* TASK DIRECTIONS
Transcribe each record below word for word.

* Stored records
*** Block opens ***

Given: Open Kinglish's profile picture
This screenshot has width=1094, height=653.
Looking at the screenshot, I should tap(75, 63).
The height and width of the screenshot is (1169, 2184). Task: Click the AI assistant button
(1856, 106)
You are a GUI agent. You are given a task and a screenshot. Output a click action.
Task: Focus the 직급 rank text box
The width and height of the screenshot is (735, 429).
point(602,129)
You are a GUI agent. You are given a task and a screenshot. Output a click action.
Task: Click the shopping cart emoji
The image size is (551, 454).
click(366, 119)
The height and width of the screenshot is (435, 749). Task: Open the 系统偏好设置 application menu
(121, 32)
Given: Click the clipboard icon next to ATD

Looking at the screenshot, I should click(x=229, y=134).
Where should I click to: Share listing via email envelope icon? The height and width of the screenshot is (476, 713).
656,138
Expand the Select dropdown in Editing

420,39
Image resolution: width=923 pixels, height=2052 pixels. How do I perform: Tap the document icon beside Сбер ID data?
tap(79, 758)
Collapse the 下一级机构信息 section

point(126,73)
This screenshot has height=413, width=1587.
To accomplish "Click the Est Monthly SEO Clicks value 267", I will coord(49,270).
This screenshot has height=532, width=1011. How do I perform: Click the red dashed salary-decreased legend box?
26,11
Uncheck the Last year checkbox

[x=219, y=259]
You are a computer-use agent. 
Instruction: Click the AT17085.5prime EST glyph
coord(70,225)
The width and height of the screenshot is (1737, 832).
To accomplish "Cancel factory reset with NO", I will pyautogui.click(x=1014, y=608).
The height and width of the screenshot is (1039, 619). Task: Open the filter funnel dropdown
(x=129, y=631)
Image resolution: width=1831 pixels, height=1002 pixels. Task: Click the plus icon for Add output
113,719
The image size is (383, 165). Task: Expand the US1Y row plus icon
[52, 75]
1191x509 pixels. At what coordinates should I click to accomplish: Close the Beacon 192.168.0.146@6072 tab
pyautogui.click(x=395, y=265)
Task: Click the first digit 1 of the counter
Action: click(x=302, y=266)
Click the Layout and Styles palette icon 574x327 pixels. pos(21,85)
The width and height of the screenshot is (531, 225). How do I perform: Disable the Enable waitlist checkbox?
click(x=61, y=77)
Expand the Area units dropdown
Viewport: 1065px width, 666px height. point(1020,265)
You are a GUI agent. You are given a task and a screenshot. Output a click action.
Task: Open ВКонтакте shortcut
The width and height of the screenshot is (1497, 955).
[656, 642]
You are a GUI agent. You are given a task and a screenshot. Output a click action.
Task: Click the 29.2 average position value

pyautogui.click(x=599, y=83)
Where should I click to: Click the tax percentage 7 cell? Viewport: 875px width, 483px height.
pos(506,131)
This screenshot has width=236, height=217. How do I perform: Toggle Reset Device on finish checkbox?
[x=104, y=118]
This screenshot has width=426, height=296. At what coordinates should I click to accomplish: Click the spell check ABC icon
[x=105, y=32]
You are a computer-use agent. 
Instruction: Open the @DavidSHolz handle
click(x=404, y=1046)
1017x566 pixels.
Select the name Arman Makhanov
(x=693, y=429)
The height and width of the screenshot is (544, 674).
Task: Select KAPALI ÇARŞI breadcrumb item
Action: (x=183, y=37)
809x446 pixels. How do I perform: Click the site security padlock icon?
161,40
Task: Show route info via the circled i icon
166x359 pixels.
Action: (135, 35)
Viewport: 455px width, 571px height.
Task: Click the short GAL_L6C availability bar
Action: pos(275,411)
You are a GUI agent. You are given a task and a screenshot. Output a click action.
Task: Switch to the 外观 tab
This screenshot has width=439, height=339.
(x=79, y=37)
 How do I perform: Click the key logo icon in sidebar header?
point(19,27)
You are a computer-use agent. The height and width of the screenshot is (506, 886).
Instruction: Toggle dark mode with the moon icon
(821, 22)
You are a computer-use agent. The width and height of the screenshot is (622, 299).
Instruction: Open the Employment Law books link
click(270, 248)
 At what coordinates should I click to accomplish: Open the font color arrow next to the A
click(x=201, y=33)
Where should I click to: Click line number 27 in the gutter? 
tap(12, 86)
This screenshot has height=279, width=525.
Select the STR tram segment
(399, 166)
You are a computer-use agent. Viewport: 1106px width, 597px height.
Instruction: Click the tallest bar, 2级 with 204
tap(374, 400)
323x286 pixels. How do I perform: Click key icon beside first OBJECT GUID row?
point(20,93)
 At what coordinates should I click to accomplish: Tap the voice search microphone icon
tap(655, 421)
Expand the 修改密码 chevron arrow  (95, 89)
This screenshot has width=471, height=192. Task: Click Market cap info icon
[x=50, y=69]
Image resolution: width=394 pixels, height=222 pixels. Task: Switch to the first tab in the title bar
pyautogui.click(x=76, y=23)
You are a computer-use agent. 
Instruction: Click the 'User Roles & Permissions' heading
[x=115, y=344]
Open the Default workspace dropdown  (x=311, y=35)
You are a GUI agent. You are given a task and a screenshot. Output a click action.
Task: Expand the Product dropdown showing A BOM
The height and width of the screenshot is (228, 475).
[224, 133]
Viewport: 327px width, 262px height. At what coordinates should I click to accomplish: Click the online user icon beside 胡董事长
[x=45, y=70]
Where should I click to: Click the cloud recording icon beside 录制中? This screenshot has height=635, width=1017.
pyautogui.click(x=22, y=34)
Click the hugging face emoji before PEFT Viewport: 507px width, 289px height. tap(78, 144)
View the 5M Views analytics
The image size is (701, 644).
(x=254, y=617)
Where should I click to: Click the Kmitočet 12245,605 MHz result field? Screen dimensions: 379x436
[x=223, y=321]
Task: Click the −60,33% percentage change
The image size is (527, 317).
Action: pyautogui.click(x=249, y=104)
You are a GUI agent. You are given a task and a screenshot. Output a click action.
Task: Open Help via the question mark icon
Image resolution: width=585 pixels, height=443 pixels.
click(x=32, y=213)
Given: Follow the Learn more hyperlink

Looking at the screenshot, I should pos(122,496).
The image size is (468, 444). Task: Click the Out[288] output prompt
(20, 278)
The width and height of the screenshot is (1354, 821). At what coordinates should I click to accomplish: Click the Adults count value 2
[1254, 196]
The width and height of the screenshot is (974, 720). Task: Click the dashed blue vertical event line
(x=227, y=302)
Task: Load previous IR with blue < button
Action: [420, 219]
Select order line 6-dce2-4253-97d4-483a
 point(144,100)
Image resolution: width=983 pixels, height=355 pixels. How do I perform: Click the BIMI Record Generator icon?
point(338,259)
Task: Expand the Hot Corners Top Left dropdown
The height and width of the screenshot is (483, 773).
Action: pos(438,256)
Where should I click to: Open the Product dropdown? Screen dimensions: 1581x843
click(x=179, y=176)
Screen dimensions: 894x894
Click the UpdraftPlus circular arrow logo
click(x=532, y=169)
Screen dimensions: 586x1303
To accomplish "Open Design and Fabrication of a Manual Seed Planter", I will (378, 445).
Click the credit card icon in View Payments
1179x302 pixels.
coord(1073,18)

*** Block closes ***

* RESULT BELOW
Given: Open Kinglish's profile picture
This screenshot has width=1094, height=653.
Looking at the screenshot, I should tap(75, 63).
The height and width of the screenshot is (1169, 2184). Task: Click the AI assistant button
(1856, 106)
You are a GUI agent. You are given a task and a screenshot. Output a click action.
Task: Focus the 직급 rank text box
The width and height of the screenshot is (735, 429).
point(602,129)
You are a GUI agent. You are given a task and a screenshot. Output a click action.
Task: Click the shopping cart emoji
The image size is (551, 454).
click(366, 119)
The height and width of the screenshot is (435, 749). Task: Open the 系统偏好设置 application menu
(121, 32)
Given: Click the clipboard icon next to ATD

Looking at the screenshot, I should click(x=229, y=134).
Where should I click to: Share listing via email envelope icon? The height and width of the screenshot is (476, 713).
656,138
Expand the Select dropdown in Editing

420,39
Image resolution: width=923 pixels, height=2052 pixels. How do I perform: Tap the document icon beside Сбер ID data?
tap(79, 758)
Collapse the 下一级机构信息 section

point(126,73)
This screenshot has height=413, width=1587.
To accomplish "Click the Est Monthly SEO Clicks value 267", I will coord(49,270).
This screenshot has height=532, width=1011. How do I perform: Click the red dashed salary-decreased legend box?
26,11
Uncheck the Last year checkbox

[x=219, y=259]
You are a computer-use agent. 
Instruction: Click the AT17085.5prime EST glyph
coord(70,225)
The width and height of the screenshot is (1737, 832).
To accomplish "Cancel factory reset with NO", I will pyautogui.click(x=1014, y=608).
The height and width of the screenshot is (1039, 619). Task: Open the filter funnel dropdown
(x=129, y=631)
Image resolution: width=1831 pixels, height=1002 pixels. Task: Click the plus icon for Add output
113,719
The image size is (383, 165). Task: Expand the US1Y row plus icon
[52, 75]
1191x509 pixels. At what coordinates should I click to accomplish: Close the Beacon 192.168.0.146@6072 tab
pyautogui.click(x=395, y=265)
Task: Click the first digit 1 of the counter
Action: click(x=302, y=266)
Click the Layout and Styles palette icon 574x327 pixels. pos(21,85)
The width and height of the screenshot is (531, 225). How do I perform: Disable the Enable waitlist checkbox?
click(x=61, y=77)
Expand the Area units dropdown
Viewport: 1065px width, 666px height. point(1020,265)
You are a GUI agent. You are given a task and a screenshot. Output a click action.
Task: Open ВКонтакте shortcut
The width and height of the screenshot is (1497, 955).
[656, 642]
You are a GUI agent. You are given a task and a screenshot. Output a click action.
Task: Click the 29.2 average position value

pyautogui.click(x=599, y=83)
Where should I click to: Click the tax percentage 7 cell? Viewport: 875px width, 483px height.
pos(506,131)
This screenshot has width=236, height=217. How do I perform: Toggle Reset Device on finish checkbox?
[x=104, y=118]
This screenshot has width=426, height=296. At what coordinates should I click to accomplish: Click the spell check ABC icon
[x=105, y=32]
You are a computer-use agent. 
Instruction: Open the @DavidSHolz handle
click(x=404, y=1046)
1017x566 pixels.
Select the name Arman Makhanov
(x=693, y=429)
The height and width of the screenshot is (544, 674).
Task: Select KAPALI ÇARŞI breadcrumb item
Action: (x=183, y=37)
809x446 pixels. How do I perform: Click the site security padlock icon?
161,40
Task: Show route info via the circled i icon
166x359 pixels.
Action: (135, 35)
Viewport: 455px width, 571px height.
Task: Click the short GAL_L6C availability bar
Action: pos(275,411)
You are a GUI agent. You are given a task and a screenshot. Output a click action.
Task: Switch to the 外观 tab
This screenshot has width=439, height=339.
(x=79, y=37)
 How do I perform: Click the key logo icon in sidebar header?
point(19,27)
You are a computer-use agent. The height and width of the screenshot is (506, 886).
Instruction: Toggle dark mode with the moon icon
(821, 22)
You are a computer-use agent. The width and height of the screenshot is (622, 299).
Instruction: Open the Employment Law books link
click(270, 248)
 At what coordinates should I click to accomplish: Open the font color arrow next to the A
click(x=201, y=33)
Where should I click to: Click line number 27 in the gutter? 
tap(12, 86)
This screenshot has height=279, width=525.
Select the STR tram segment
(399, 166)
You are a computer-use agent. Viewport: 1106px width, 597px height.
Instruction: Click the tallest bar, 2级 with 204
tap(374, 400)
323x286 pixels. How do I perform: Click key icon beside first OBJECT GUID row?
point(20,93)
 At what coordinates should I click to accomplish: Tap the voice search microphone icon
tap(655, 421)
Expand the 修改密码 chevron arrow  (95, 89)
This screenshot has width=471, height=192. Task: Click Market cap info icon
[x=50, y=69]
Image resolution: width=394 pixels, height=222 pixels. Task: Switch to the first tab in the title bar
pyautogui.click(x=76, y=23)
You are a computer-use agent. 
Instruction: Click the 'User Roles & Permissions' heading
[x=115, y=344]
Open the Default workspace dropdown  (x=311, y=35)
You are a GUI agent. You are given a task and a screenshot. Output a click action.
Task: Expand the Product dropdown showing A BOM
The height and width of the screenshot is (228, 475).
[224, 133]
Viewport: 327px width, 262px height. At what coordinates should I click to accomplish: Click the online user icon beside 胡董事长
[x=45, y=70]
Where should I click to: Click the cloud recording icon beside 录制中? This screenshot has height=635, width=1017.
pyautogui.click(x=22, y=34)
Click the hugging face emoji before PEFT Viewport: 507px width, 289px height. tap(78, 144)
View the 5M Views analytics
The image size is (701, 644).
(x=254, y=617)
Where should I click to: Click the Kmitočet 12245,605 MHz result field? Screen dimensions: 379x436
[x=223, y=321]
Task: Click the −60,33% percentage change
The image size is (527, 317).
Action: pyautogui.click(x=249, y=104)
You are a GUI agent. You are given a task and a screenshot. Output a click action.
Task: Open Help via the question mark icon
Image resolution: width=585 pixels, height=443 pixels.
click(x=32, y=213)
Given: Follow the Learn more hyperlink

Looking at the screenshot, I should pos(122,496).
The image size is (468, 444). Task: Click the Out[288] output prompt
(20, 278)
The width and height of the screenshot is (1354, 821). At what coordinates should I click to accomplish: Click the Adults count value 2
[1254, 196]
The width and height of the screenshot is (974, 720). Task: Click the dashed blue vertical event line
(x=227, y=302)
Task: Load previous IR with blue < button
Action: [420, 219]
Select order line 6-dce2-4253-97d4-483a
 point(144,100)
Image resolution: width=983 pixels, height=355 pixels. How do I perform: Click the BIMI Record Generator icon?
point(338,259)
Task: Expand the Hot Corners Top Left dropdown
The height and width of the screenshot is (483, 773).
Action: pos(438,256)
Where should I click to: Open the Product dropdown? Screen dimensions: 1581x843
click(x=179, y=176)
Screen dimensions: 894x894
Click the UpdraftPlus circular arrow logo
click(x=532, y=169)
Screen dimensions: 586x1303
To accomplish "Open Design and Fabrication of a Manual Seed Planter", I will (378, 445).
Click the credit card icon in View Payments
1179x302 pixels.
coord(1073,18)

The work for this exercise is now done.